> _Exercise instructions_
Return each line of the material below exactly. Begin at the first and end on the line with "Click the Preview button".

> _Source material_
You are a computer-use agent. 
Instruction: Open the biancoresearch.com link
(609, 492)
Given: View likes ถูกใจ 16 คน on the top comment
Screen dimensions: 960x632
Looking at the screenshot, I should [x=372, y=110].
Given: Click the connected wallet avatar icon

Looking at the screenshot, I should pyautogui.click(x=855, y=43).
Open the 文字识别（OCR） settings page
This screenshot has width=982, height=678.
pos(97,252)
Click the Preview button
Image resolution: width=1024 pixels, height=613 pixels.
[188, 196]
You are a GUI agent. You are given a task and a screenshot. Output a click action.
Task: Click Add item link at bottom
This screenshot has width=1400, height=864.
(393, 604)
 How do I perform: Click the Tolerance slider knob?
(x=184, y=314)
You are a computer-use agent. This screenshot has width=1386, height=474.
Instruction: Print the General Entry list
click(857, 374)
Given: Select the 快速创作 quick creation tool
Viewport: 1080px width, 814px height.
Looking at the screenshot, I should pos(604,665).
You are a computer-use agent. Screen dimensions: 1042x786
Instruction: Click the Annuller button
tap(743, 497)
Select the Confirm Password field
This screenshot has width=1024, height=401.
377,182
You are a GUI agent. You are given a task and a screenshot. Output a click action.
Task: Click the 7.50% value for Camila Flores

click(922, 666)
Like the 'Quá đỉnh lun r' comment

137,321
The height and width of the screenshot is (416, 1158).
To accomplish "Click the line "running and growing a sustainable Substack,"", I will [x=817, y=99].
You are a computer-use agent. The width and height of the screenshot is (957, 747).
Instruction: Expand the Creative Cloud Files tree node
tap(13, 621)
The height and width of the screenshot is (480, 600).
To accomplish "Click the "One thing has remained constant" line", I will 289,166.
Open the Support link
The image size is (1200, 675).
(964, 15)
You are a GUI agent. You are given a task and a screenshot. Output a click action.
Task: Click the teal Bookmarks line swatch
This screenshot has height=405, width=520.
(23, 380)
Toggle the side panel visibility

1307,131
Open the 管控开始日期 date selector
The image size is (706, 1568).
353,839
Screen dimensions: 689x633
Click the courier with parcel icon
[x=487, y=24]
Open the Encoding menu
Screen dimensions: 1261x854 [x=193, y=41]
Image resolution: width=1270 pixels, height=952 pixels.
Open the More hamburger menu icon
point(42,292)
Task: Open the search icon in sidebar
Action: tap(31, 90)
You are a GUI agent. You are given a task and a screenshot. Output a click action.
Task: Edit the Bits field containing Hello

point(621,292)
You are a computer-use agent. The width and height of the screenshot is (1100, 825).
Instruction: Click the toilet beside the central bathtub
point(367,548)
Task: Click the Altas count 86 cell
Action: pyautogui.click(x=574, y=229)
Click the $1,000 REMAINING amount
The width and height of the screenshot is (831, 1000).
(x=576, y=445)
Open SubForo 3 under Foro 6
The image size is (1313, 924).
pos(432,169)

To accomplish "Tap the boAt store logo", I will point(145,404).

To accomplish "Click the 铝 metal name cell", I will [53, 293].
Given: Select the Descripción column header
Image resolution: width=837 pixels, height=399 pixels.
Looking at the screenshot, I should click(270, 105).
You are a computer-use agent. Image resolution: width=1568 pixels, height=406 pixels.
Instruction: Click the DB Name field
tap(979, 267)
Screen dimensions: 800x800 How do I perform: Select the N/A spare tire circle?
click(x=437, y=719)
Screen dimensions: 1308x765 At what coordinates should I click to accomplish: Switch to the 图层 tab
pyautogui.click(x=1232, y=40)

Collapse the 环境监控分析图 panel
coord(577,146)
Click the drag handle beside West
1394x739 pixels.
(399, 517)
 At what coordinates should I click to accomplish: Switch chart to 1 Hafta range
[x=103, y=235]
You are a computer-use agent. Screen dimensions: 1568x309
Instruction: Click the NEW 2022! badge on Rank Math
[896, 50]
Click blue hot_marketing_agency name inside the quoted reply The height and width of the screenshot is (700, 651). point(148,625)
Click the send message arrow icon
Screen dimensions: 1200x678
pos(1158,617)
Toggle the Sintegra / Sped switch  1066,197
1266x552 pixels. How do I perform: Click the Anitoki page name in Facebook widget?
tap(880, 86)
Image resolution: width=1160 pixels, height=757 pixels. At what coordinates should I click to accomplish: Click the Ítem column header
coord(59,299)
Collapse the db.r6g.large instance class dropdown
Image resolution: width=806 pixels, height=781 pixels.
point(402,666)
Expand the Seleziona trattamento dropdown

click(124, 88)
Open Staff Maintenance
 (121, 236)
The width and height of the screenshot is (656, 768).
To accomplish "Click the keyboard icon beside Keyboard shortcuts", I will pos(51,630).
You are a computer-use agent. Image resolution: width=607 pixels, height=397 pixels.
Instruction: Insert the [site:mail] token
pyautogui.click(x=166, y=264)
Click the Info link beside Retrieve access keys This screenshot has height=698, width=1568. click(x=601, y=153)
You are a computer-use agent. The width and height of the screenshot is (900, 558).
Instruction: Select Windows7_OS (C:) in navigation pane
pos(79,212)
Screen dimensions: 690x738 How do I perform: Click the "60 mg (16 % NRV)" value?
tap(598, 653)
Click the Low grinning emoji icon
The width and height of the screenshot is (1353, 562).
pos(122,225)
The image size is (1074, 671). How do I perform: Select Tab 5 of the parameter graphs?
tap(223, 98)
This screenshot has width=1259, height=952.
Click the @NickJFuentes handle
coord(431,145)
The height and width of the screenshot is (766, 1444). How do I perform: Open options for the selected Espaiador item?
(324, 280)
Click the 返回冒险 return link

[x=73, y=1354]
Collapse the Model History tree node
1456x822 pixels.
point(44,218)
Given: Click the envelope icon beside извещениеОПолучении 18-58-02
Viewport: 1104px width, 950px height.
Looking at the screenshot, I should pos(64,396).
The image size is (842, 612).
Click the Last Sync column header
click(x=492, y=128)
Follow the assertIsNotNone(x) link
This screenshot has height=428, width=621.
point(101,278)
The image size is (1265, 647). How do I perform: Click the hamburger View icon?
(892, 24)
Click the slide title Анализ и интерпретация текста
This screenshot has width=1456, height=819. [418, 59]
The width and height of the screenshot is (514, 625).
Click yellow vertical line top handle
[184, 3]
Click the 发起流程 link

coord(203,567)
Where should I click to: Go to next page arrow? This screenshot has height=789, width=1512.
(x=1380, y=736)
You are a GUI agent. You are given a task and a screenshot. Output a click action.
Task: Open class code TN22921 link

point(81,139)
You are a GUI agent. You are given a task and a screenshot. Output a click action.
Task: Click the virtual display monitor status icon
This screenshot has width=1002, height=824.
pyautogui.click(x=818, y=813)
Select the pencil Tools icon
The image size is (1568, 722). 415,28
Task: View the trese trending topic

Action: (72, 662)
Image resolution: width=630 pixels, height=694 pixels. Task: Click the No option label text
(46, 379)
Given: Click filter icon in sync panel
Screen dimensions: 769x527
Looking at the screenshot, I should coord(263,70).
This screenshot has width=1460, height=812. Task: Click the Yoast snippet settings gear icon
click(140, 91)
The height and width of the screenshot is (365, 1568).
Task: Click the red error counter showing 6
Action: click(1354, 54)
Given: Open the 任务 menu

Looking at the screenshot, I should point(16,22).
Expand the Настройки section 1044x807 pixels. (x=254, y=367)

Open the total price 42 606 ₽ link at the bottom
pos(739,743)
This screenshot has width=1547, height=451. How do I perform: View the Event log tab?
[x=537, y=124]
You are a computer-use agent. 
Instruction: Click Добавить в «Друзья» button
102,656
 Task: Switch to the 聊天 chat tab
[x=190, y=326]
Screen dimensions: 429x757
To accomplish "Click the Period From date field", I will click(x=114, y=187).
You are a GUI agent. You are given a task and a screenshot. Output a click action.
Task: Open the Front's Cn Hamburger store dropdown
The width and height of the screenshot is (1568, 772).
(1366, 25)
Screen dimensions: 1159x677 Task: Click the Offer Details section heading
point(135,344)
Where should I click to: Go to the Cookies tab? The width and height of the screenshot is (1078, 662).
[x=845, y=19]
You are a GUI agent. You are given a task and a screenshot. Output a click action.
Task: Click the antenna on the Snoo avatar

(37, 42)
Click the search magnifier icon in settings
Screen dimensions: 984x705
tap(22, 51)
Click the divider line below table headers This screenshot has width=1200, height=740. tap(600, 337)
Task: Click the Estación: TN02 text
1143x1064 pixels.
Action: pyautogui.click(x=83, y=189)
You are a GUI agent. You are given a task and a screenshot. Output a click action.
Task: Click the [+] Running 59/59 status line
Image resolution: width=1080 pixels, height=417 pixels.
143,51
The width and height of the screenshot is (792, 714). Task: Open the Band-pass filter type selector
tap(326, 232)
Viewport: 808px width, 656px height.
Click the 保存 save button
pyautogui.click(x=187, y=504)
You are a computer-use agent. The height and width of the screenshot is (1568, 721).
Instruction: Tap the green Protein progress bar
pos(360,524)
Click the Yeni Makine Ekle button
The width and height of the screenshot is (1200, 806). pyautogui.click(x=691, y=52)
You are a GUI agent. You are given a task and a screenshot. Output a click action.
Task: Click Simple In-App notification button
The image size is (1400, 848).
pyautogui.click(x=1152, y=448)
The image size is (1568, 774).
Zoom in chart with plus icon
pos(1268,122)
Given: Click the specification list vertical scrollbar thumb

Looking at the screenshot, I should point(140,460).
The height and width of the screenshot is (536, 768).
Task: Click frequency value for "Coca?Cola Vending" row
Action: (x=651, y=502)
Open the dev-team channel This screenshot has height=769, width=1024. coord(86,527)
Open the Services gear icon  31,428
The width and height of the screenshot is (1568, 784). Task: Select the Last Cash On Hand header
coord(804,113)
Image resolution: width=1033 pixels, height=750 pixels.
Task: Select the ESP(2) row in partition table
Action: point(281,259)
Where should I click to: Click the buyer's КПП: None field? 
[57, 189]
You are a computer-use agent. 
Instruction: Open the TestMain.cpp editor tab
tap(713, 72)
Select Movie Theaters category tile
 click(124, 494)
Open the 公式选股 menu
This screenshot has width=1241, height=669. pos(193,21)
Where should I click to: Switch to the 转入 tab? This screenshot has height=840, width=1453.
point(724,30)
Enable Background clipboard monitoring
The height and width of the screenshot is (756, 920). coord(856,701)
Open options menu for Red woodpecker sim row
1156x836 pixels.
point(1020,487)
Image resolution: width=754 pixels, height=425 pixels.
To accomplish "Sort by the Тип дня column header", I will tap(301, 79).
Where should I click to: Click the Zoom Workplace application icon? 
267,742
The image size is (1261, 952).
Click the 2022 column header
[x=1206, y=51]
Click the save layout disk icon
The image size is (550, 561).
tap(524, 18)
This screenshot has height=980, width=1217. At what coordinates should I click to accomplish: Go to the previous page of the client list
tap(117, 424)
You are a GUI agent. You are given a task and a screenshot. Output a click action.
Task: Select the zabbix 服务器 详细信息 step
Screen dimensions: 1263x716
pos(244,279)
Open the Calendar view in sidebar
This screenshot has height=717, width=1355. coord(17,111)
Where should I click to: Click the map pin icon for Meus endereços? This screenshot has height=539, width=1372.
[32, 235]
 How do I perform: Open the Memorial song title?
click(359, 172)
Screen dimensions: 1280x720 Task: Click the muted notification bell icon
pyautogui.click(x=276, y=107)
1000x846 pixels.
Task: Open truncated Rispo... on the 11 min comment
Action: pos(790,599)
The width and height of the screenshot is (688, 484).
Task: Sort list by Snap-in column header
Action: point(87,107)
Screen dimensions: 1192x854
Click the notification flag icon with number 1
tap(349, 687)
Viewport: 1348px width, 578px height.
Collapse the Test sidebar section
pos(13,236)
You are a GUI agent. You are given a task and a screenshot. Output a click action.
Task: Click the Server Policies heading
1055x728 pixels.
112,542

> _Solution below_
You are a computer-use agent. 
Instruction: Open the biancoresearch.com link
(609, 492)
Given: View likes ถูกใจ 16 คน on the top comment
Screen dimensions: 960x632
Looking at the screenshot, I should [x=372, y=110].
Given: Click the connected wallet avatar icon

Looking at the screenshot, I should pyautogui.click(x=855, y=43).
Open the 文字识别（OCR） settings page
This screenshot has width=982, height=678.
pos(97,252)
Click the Preview button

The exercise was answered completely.